◆ Instructions for the task
A word-for-word transcription of the listing is all that is needed.
★ ★ ★ ★ ★
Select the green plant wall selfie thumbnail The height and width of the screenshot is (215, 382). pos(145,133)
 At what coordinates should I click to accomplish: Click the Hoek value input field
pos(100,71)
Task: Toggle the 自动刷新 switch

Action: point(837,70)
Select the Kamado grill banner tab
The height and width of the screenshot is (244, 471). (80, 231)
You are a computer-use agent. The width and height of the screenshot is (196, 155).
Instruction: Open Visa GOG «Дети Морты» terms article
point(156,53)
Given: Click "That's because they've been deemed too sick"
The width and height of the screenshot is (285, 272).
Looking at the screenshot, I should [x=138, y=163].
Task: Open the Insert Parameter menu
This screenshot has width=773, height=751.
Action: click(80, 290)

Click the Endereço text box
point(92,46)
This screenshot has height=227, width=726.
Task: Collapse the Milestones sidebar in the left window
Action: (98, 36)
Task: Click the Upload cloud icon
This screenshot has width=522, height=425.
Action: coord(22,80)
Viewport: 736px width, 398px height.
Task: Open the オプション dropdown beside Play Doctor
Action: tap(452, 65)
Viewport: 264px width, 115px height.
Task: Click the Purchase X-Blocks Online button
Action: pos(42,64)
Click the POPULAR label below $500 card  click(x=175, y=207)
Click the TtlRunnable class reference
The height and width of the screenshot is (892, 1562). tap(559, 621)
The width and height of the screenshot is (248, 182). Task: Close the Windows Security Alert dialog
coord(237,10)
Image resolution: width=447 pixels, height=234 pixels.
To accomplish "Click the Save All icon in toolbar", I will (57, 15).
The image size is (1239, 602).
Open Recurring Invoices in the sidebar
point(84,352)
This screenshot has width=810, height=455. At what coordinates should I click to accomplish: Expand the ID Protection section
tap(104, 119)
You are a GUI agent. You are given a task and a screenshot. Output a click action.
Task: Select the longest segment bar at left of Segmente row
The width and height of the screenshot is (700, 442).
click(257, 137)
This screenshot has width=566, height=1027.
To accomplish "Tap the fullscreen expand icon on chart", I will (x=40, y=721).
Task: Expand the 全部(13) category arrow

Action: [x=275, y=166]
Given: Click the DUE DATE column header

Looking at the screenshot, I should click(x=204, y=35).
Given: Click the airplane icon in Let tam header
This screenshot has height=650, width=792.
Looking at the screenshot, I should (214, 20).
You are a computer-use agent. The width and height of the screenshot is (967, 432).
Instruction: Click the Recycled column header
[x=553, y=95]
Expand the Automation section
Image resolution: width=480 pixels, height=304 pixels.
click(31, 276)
★ ★ ★ ★ ★
◆ Solution to the problem
Select the green plant wall selfie thumbnail The height and width of the screenshot is (215, 382). pos(145,133)
 At what coordinates should I click to accomplish: Click the Hoek value input field
pos(100,71)
Task: Toggle the 自动刷新 switch

Action: point(837,70)
Select the Kamado grill banner tab
The height and width of the screenshot is (244, 471). (80, 231)
You are a computer-use agent. The width and height of the screenshot is (196, 155).
Instruction: Open Visa GOG «Дети Морты» terms article
point(156,53)
Given: Click "That's because they've been deemed too sick"
The width and height of the screenshot is (285, 272).
Looking at the screenshot, I should [x=138, y=163].
Task: Open the Insert Parameter menu
This screenshot has width=773, height=751.
Action: click(80, 290)

Click the Endereço text box
point(92,46)
This screenshot has height=227, width=726.
Task: Collapse the Milestones sidebar in the left window
Action: (98, 36)
Task: Click the Upload cloud icon
This screenshot has width=522, height=425.
Action: coord(22,80)
Viewport: 736px width, 398px height.
Task: Open the オプション dropdown beside Play Doctor
Action: tap(452, 65)
Viewport: 264px width, 115px height.
Task: Click the Purchase X-Blocks Online button
Action: pos(42,64)
Click the POPULAR label below $500 card  click(x=175, y=207)
Click the TtlRunnable class reference
The height and width of the screenshot is (892, 1562). tap(559, 621)
The width and height of the screenshot is (248, 182). Task: Close the Windows Security Alert dialog
coord(237,10)
Image resolution: width=447 pixels, height=234 pixels.
To accomplish "Click the Save All icon in toolbar", I will (57, 15).
The image size is (1239, 602).
Open Recurring Invoices in the sidebar
point(84,352)
This screenshot has width=810, height=455. At what coordinates should I click to accomplish: Expand the ID Protection section
tap(104, 119)
You are a GUI agent. You are given a task and a screenshot. Output a click action.
Task: Select the longest segment bar at left of Segmente row
The width and height of the screenshot is (700, 442).
click(257, 137)
This screenshot has width=566, height=1027.
To accomplish "Tap the fullscreen expand icon on chart", I will (x=40, y=721).
Task: Expand the 全部(13) category arrow

Action: [x=275, y=166]
Given: Click the DUE DATE column header

Looking at the screenshot, I should click(x=204, y=35).
Given: Click the airplane icon in Let tam header
This screenshot has height=650, width=792.
Looking at the screenshot, I should (214, 20).
You are a computer-use agent. The width and height of the screenshot is (967, 432).
Instruction: Click the Recycled column header
[x=553, y=95]
Expand the Automation section
Image resolution: width=480 pixels, height=304 pixels.
click(31, 276)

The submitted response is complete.